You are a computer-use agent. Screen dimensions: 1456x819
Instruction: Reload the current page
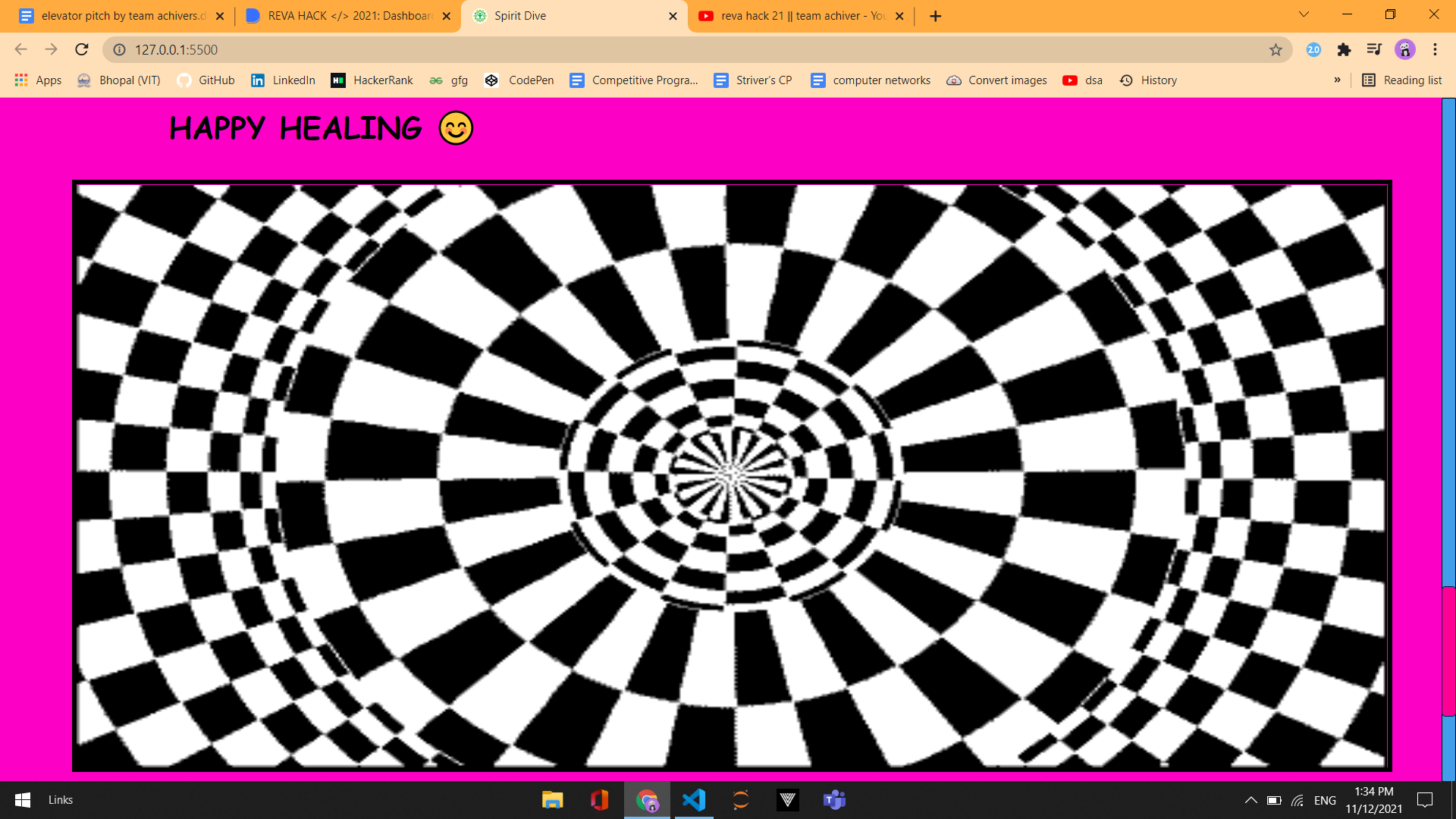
---
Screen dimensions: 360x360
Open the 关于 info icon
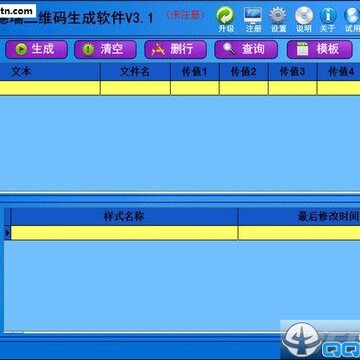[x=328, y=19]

#### REQUIREMENT:
Rewrite the stretch of lines from the one containing "Screen dimensions: 360x360" through the one containing "[x=328, y=19]", changing "info icon" to "information icon" and keeping everything else the same. Omit the pictures from your answer.

#### RESPONSE TO THIS TASK:
Screen dimensions: 360x360
Open the 关于 information icon
[x=328, y=19]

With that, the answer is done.